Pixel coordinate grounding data
=== Begin Enclosure ===

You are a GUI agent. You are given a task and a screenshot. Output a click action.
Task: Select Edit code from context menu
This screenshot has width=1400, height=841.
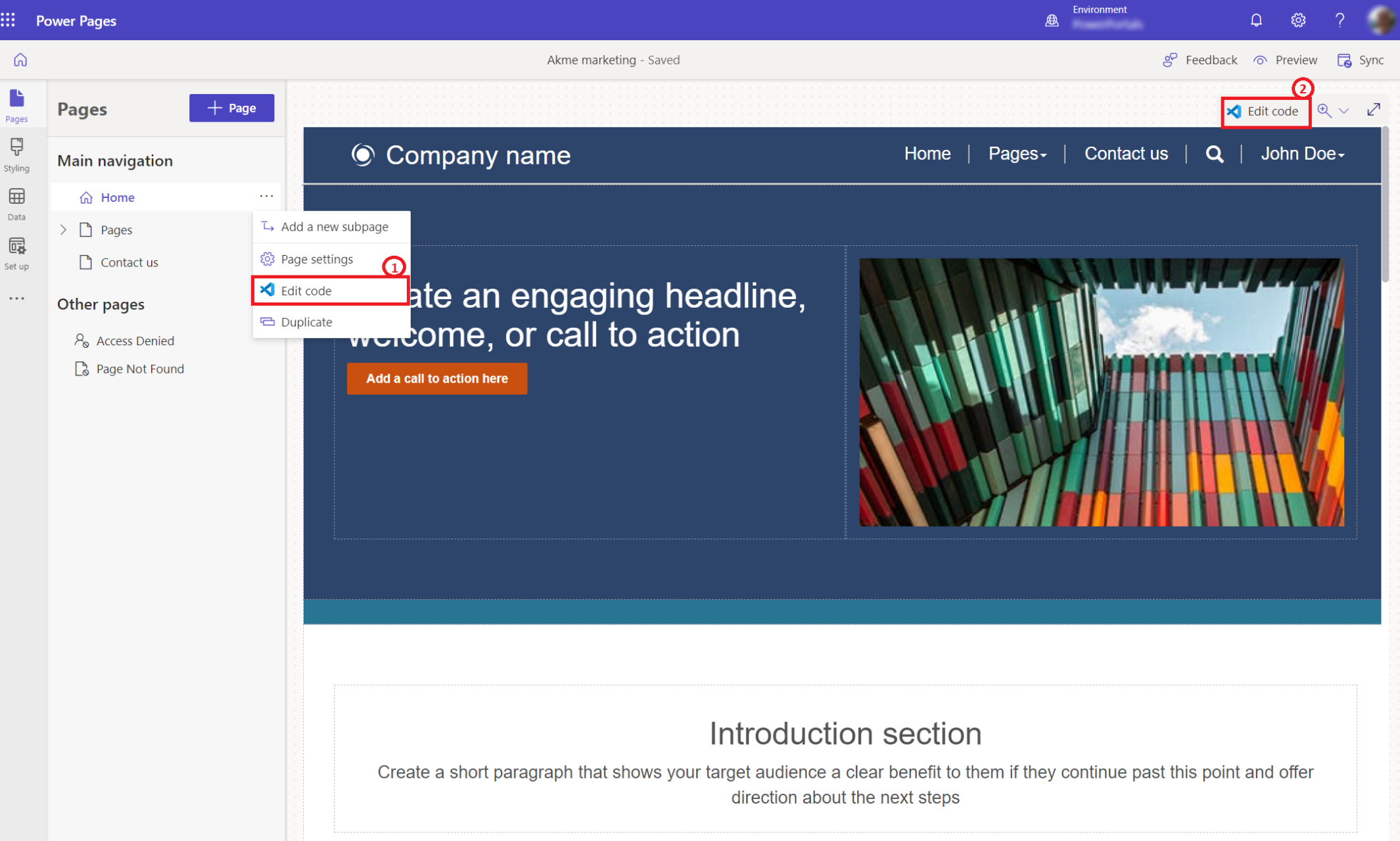[x=306, y=290]
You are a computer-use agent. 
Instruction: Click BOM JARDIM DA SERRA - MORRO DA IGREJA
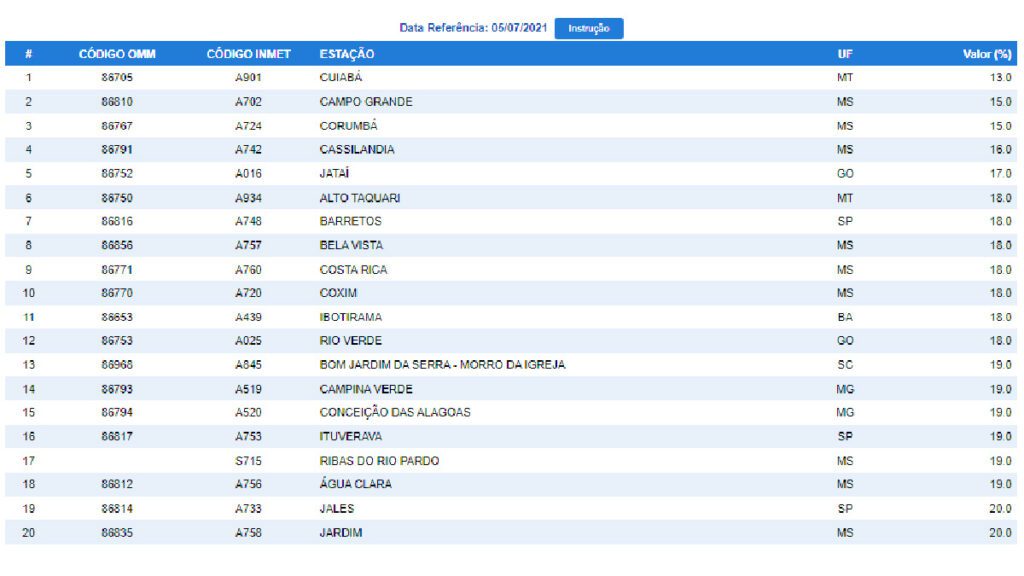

=== End Enclosure ===

Task details:
Every entry must be transcribed exactly. Pictures do not belong in the copy.

Answer for this exercise:
You are a GUI agent. You are given a task and a screenshot. Output a click action.
Task: Select Edit code from context menu
This screenshot has width=1400, height=841.
[x=306, y=290]
You are a computer-use agent. 
Instruction: Click BOM JARDIM DA SERRA - MORRO DA IGREJA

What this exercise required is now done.